Dataset items:
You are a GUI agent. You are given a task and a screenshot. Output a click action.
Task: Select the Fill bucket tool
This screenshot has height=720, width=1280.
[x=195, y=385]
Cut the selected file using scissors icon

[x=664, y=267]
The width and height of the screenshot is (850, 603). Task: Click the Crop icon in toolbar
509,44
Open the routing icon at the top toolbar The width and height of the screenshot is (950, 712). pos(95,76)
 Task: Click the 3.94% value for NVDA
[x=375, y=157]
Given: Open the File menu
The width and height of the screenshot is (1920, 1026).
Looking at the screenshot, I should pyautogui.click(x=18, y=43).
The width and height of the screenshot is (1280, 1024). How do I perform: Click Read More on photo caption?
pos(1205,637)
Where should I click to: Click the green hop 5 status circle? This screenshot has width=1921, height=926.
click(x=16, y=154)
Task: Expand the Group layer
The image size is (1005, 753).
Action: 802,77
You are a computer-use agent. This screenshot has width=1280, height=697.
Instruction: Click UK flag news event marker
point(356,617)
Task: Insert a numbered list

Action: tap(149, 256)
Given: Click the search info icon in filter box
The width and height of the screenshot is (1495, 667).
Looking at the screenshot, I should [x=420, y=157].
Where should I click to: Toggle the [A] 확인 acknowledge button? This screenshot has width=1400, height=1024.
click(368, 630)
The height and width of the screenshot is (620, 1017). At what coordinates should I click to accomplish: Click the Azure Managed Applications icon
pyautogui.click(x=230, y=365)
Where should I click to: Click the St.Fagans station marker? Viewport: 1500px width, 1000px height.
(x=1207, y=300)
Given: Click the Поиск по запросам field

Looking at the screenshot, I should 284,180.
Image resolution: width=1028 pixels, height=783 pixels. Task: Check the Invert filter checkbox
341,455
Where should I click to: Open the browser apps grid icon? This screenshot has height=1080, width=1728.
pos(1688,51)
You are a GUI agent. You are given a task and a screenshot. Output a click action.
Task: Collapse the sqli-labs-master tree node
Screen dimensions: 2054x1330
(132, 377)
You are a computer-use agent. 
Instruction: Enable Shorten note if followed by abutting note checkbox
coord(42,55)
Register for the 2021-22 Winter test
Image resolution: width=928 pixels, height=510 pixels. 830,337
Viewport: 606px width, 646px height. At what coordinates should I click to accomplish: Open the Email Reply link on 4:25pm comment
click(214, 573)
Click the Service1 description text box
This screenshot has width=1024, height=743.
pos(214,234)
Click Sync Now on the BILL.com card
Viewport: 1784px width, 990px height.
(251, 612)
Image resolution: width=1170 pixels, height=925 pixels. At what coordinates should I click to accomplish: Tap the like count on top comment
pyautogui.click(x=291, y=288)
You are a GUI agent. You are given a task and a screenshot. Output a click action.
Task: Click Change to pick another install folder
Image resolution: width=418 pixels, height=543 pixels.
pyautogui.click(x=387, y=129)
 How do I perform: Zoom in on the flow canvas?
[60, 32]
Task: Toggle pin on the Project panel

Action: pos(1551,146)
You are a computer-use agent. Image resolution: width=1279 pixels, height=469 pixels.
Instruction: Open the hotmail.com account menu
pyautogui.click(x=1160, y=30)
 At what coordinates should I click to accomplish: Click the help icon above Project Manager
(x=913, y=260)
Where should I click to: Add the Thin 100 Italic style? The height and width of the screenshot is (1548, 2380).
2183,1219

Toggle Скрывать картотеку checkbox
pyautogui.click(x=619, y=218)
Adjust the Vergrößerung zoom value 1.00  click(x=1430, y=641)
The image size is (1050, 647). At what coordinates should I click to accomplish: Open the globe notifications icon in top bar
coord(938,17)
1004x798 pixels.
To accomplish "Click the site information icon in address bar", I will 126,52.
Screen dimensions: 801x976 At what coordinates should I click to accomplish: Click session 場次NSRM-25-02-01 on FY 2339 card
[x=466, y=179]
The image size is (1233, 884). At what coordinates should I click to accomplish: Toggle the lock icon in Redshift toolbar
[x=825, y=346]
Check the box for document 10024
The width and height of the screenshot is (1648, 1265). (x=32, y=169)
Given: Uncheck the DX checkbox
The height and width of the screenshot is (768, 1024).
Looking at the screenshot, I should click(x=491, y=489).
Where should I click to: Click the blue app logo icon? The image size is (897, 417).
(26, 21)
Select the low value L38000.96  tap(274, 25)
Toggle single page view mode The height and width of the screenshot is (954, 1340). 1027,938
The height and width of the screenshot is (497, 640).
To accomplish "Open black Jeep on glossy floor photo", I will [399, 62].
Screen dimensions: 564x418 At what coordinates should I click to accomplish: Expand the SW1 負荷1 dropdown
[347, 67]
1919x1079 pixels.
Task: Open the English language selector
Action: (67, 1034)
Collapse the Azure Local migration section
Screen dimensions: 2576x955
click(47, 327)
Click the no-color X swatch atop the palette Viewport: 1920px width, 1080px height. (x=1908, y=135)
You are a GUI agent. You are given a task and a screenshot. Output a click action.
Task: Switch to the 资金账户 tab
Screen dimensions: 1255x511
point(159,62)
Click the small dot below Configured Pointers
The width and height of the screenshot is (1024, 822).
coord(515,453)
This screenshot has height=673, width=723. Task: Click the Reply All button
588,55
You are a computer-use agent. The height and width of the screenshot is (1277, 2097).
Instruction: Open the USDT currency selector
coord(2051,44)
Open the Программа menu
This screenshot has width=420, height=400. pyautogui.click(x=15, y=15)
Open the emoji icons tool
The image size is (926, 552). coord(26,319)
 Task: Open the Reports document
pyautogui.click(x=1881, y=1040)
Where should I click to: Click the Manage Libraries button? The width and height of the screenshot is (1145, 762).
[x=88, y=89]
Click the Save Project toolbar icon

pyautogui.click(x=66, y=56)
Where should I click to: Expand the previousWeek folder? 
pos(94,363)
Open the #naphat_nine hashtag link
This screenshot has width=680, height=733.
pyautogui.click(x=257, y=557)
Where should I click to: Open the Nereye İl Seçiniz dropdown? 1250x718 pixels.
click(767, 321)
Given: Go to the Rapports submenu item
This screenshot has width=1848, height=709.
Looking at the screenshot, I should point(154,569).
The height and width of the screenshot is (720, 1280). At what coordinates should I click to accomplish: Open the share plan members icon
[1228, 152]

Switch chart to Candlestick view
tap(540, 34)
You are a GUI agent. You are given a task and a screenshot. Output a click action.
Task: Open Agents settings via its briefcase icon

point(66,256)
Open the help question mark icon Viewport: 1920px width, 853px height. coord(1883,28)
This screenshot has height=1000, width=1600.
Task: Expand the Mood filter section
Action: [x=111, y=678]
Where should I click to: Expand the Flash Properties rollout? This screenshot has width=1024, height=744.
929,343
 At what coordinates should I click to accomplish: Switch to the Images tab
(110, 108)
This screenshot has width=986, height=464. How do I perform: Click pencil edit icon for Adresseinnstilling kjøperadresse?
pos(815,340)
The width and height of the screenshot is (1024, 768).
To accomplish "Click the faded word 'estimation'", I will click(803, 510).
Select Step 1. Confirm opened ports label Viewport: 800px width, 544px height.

Task to complete - Retype the material verbatim, starting at its first line and ending with the line that contains "pos(1205,637)", including that line.

Output for this exercise -
You are a GUI agent. You are given a task and a screenshot. Output a click action.
Task: Select the Fill bucket tool
This screenshot has height=720, width=1280.
[x=195, y=385]
Cut the selected file using scissors icon

[x=664, y=267]
The width and height of the screenshot is (850, 603). Task: Click the Crop icon in toolbar
509,44
Open the routing icon at the top toolbar The width and height of the screenshot is (950, 712). pos(95,76)
 Task: Click the 3.94% value for NVDA
[x=375, y=157]
Given: Open the File menu
The width and height of the screenshot is (1920, 1026).
Looking at the screenshot, I should pyautogui.click(x=18, y=43).
The width and height of the screenshot is (1280, 1024). How do I perform: Click Read More on photo caption?
pos(1205,637)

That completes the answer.